* [EXERCISE REQUIREMENTS]
Gather all lines in the entries below that include the word "agent".

BEGIN EXTRACTED RECORDS

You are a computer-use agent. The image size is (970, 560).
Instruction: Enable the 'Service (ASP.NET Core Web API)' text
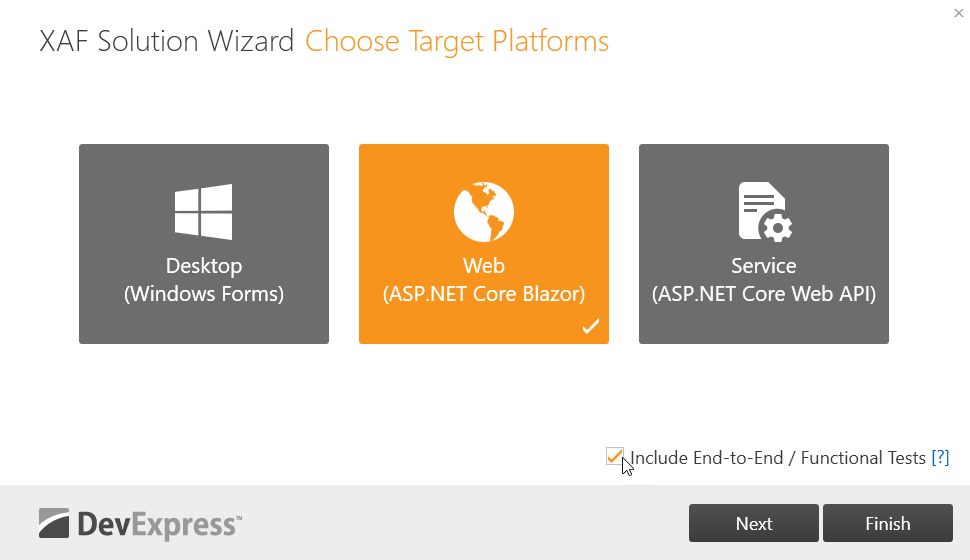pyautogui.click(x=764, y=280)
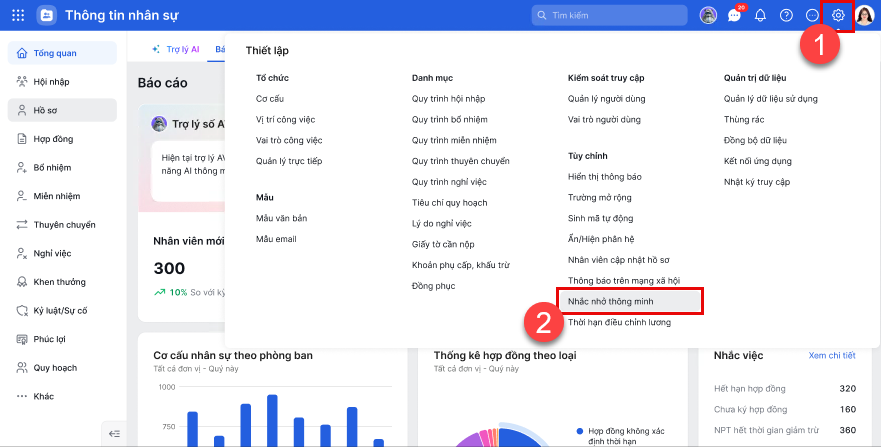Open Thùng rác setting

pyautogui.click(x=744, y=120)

END EXTRACTED RECORDS
BEGIN EXTRACTED RECORDS

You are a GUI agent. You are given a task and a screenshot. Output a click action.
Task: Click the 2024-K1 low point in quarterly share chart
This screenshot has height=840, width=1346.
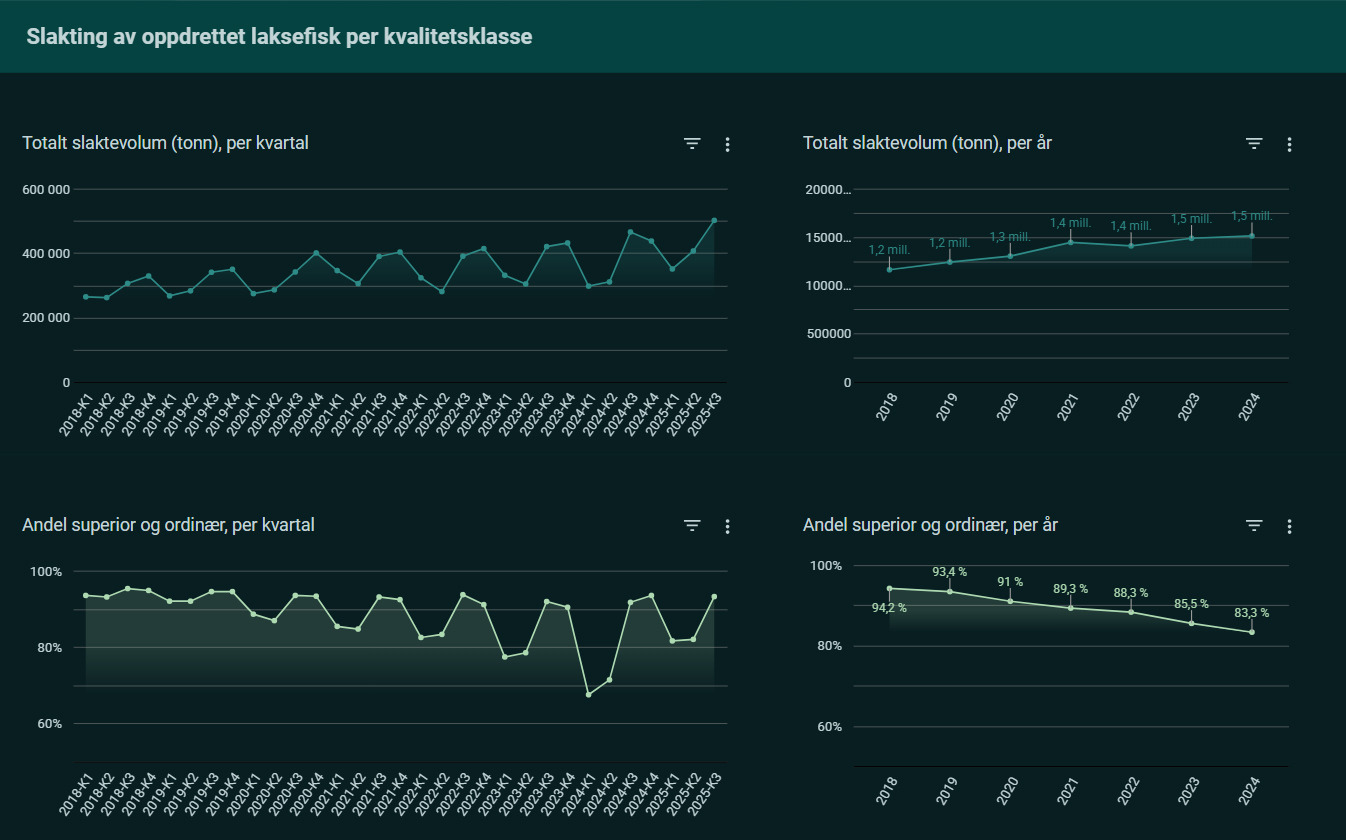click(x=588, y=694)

END EXTRACTED RECORDS

* [ANSWER TO THE PROBLEM]
You are a computer-use agent. The image size is (970, 560).
You are a GUI agent. You are given a task and a screenshot. Output a click action.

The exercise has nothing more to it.